Work required: Every line in the records below that holds the word "toolbar" is to be copied.

Material provided:
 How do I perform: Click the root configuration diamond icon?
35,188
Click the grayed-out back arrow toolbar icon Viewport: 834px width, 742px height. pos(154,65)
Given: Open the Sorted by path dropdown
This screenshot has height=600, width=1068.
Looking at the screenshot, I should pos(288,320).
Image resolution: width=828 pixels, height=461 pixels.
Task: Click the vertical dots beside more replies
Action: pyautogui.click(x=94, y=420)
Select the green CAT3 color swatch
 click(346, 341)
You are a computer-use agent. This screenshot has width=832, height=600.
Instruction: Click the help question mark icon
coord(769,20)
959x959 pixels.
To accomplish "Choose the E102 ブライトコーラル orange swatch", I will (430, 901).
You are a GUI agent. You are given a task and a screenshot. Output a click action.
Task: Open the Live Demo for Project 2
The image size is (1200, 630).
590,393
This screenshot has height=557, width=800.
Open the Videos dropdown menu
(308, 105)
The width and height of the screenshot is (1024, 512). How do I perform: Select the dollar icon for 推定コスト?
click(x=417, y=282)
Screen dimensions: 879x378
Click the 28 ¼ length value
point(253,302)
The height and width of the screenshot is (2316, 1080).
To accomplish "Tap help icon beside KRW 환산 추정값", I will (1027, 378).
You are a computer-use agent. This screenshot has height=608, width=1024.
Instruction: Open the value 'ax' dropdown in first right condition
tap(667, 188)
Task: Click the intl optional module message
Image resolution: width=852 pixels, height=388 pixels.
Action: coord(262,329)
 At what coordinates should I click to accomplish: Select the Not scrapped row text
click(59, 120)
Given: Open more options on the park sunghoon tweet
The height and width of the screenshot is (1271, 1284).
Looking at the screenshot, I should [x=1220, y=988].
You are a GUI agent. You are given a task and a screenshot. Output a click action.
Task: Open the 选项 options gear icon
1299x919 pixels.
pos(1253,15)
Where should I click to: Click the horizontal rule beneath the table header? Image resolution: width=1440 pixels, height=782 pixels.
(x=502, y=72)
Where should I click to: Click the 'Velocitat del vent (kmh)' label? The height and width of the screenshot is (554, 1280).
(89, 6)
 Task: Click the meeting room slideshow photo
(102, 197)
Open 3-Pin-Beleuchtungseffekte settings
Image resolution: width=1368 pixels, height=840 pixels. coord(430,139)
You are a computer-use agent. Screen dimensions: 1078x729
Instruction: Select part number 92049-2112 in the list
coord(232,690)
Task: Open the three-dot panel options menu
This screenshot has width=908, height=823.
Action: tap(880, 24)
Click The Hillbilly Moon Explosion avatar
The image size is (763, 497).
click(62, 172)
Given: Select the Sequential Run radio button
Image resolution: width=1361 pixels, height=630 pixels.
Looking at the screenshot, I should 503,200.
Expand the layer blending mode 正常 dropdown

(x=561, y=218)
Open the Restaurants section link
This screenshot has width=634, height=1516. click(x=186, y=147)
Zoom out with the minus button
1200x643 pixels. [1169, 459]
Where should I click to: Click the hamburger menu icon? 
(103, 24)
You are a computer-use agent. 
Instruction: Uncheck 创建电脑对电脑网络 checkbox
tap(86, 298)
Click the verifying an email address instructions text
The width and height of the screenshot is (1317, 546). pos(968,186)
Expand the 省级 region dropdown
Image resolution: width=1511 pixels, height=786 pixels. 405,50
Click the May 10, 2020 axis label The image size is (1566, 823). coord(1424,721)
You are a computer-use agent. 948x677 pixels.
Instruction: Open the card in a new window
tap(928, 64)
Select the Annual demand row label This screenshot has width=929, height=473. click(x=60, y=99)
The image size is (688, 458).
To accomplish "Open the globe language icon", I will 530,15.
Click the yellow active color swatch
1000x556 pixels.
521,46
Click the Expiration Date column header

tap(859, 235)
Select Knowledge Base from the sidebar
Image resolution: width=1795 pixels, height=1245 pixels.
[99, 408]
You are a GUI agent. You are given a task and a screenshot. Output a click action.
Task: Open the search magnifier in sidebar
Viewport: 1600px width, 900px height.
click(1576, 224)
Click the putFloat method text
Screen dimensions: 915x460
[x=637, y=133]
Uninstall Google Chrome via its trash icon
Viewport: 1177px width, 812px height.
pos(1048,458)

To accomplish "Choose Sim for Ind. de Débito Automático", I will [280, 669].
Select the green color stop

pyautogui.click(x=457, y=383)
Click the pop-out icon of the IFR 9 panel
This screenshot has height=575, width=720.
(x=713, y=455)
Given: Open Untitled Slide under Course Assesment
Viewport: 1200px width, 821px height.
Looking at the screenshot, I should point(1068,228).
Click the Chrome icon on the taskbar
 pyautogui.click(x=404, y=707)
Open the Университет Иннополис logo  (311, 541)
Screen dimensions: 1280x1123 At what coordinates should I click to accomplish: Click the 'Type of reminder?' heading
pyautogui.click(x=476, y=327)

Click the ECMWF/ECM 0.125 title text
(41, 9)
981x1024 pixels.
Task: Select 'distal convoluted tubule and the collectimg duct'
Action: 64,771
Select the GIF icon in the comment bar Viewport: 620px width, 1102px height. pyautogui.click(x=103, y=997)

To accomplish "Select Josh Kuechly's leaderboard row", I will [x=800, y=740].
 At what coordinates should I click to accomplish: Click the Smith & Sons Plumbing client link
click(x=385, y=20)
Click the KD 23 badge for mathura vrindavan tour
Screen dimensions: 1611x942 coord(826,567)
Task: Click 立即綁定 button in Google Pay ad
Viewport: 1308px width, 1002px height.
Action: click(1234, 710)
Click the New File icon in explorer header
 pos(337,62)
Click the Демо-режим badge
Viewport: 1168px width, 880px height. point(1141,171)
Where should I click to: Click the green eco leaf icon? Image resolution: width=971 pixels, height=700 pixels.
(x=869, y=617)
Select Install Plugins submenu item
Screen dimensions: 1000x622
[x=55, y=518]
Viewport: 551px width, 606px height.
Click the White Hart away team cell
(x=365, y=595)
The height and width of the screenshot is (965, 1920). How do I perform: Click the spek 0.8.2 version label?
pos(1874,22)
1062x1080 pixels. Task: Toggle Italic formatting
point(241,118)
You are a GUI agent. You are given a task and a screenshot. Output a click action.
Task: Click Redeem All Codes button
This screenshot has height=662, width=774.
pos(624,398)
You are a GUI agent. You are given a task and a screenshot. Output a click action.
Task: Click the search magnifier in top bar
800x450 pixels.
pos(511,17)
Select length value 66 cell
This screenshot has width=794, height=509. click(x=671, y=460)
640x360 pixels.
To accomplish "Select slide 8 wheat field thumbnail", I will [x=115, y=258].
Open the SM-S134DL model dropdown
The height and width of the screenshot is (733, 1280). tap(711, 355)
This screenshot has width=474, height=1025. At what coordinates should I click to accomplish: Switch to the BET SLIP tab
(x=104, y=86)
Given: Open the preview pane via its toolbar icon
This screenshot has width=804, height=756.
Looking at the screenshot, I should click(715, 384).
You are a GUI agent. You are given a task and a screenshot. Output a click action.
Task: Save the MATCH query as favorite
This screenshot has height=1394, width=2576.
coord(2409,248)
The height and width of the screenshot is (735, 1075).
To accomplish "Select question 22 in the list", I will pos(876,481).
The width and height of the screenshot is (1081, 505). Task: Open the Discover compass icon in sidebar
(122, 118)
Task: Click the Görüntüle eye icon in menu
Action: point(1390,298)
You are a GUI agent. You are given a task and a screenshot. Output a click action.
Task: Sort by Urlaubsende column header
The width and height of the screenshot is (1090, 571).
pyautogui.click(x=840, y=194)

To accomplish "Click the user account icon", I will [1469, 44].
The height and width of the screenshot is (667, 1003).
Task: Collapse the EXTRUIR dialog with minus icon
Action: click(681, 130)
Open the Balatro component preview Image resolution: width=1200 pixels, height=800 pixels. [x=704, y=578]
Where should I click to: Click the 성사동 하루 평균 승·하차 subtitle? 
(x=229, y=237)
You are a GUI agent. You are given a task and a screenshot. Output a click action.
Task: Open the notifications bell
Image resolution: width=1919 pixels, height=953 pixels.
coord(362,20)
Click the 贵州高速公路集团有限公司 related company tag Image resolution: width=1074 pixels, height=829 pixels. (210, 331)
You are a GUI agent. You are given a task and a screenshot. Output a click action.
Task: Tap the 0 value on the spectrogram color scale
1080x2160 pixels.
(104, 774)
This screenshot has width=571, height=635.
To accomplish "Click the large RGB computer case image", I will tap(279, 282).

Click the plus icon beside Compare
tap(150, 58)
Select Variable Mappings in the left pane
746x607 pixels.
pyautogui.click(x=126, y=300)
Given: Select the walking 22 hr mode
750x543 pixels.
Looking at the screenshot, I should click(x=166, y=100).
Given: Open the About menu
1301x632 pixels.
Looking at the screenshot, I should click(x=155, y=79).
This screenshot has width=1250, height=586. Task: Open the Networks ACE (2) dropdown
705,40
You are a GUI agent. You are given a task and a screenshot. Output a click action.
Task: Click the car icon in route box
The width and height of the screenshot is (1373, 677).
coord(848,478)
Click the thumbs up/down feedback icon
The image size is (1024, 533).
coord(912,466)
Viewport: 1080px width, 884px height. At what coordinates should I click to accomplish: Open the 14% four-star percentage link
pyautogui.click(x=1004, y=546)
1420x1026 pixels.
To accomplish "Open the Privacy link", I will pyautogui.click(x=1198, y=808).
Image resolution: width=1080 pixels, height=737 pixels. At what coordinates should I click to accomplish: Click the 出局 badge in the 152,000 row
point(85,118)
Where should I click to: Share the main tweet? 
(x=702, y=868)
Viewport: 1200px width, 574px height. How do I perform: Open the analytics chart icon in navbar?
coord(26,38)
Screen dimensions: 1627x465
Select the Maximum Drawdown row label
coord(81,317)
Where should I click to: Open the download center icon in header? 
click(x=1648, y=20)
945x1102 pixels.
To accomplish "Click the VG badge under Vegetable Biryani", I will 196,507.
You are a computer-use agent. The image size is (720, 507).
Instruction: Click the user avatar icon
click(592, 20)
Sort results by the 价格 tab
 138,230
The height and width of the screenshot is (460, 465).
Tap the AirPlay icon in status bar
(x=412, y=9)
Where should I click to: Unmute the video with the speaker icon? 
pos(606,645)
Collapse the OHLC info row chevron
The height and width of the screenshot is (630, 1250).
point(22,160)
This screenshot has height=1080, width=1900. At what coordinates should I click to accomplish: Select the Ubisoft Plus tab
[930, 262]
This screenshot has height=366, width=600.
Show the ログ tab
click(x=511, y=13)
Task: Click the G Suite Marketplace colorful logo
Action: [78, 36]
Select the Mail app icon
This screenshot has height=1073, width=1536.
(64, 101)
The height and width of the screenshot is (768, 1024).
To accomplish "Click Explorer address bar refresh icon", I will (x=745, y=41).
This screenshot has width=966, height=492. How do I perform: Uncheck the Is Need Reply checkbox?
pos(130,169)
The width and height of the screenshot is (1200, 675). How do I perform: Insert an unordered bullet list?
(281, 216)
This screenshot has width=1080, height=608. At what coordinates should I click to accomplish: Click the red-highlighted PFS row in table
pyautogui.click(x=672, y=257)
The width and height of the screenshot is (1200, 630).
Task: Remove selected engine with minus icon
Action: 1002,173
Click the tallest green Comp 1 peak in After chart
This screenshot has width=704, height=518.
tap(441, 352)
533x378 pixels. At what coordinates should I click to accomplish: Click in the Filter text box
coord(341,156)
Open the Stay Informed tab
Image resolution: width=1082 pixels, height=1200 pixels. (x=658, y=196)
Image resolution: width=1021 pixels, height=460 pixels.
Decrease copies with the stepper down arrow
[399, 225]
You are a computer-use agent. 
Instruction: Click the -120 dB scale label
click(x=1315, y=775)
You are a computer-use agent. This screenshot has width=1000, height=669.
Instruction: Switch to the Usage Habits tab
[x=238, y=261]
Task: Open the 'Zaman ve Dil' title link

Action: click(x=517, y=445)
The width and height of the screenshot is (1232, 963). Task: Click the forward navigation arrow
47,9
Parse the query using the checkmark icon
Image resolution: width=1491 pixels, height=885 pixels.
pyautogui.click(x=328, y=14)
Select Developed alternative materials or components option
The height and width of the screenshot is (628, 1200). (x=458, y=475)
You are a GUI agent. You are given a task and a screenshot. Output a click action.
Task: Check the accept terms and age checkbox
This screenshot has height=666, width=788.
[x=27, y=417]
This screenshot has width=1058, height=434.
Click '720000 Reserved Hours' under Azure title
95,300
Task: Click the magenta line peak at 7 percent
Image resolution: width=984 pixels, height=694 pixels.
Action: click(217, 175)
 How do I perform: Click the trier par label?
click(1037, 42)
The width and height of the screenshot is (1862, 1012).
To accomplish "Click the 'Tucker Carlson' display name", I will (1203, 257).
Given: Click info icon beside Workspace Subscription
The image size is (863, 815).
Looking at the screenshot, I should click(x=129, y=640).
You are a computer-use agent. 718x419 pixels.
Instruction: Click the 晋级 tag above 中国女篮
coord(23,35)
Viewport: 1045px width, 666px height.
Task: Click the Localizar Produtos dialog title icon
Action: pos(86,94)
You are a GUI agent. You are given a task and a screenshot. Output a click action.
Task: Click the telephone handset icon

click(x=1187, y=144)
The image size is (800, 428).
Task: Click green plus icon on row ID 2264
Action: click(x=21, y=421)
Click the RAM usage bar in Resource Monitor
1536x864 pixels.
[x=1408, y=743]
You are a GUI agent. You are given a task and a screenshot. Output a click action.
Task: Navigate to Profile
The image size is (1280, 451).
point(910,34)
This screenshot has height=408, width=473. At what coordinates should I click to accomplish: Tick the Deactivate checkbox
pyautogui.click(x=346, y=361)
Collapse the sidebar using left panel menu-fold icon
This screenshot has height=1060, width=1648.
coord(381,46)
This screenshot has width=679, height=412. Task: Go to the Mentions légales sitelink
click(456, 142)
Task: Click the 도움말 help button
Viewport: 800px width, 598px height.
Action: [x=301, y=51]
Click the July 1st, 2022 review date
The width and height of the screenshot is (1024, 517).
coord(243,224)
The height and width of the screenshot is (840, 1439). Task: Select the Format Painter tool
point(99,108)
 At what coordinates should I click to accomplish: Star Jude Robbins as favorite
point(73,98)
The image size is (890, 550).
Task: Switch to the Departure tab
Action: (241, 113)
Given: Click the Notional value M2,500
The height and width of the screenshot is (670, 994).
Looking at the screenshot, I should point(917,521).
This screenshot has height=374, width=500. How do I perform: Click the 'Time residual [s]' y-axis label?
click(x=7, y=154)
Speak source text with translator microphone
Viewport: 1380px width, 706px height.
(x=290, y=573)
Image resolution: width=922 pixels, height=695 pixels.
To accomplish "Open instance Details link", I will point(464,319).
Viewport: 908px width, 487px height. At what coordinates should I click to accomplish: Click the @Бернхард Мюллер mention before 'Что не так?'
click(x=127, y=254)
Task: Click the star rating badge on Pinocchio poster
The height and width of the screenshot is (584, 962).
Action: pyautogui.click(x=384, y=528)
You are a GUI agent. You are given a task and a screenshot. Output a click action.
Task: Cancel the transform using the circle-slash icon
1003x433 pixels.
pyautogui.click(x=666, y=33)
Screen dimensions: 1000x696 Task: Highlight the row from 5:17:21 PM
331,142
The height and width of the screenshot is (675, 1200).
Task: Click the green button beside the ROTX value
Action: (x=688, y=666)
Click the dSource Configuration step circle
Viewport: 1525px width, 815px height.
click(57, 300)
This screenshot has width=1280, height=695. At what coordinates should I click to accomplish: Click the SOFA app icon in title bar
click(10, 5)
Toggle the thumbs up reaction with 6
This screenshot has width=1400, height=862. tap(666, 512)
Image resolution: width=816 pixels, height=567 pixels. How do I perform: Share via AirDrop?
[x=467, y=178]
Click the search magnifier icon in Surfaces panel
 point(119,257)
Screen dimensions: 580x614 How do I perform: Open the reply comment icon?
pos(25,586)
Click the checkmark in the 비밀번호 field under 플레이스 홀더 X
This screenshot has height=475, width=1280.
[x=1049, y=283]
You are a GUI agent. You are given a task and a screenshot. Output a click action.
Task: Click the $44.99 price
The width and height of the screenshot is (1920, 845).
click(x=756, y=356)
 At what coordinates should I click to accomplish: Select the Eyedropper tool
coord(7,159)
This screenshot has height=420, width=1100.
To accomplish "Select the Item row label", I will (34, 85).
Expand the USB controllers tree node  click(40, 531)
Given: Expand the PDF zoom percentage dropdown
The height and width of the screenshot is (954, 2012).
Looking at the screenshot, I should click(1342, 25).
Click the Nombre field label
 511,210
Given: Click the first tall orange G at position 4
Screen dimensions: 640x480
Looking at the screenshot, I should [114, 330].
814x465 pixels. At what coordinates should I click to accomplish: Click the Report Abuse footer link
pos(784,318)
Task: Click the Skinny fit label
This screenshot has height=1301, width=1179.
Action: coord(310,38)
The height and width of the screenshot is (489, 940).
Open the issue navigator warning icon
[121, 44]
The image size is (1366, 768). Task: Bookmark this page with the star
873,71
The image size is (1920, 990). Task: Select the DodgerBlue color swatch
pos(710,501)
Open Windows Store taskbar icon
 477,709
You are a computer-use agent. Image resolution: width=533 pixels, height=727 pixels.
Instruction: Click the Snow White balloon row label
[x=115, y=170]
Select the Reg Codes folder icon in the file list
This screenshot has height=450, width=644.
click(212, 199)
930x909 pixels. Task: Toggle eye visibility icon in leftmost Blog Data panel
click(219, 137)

Answer for this exercise:
Click the grayed-out back arrow toolbar icon Viewport: 834px width, 742px height. pos(154,65)
Given: Open the preview pane via its toolbar icon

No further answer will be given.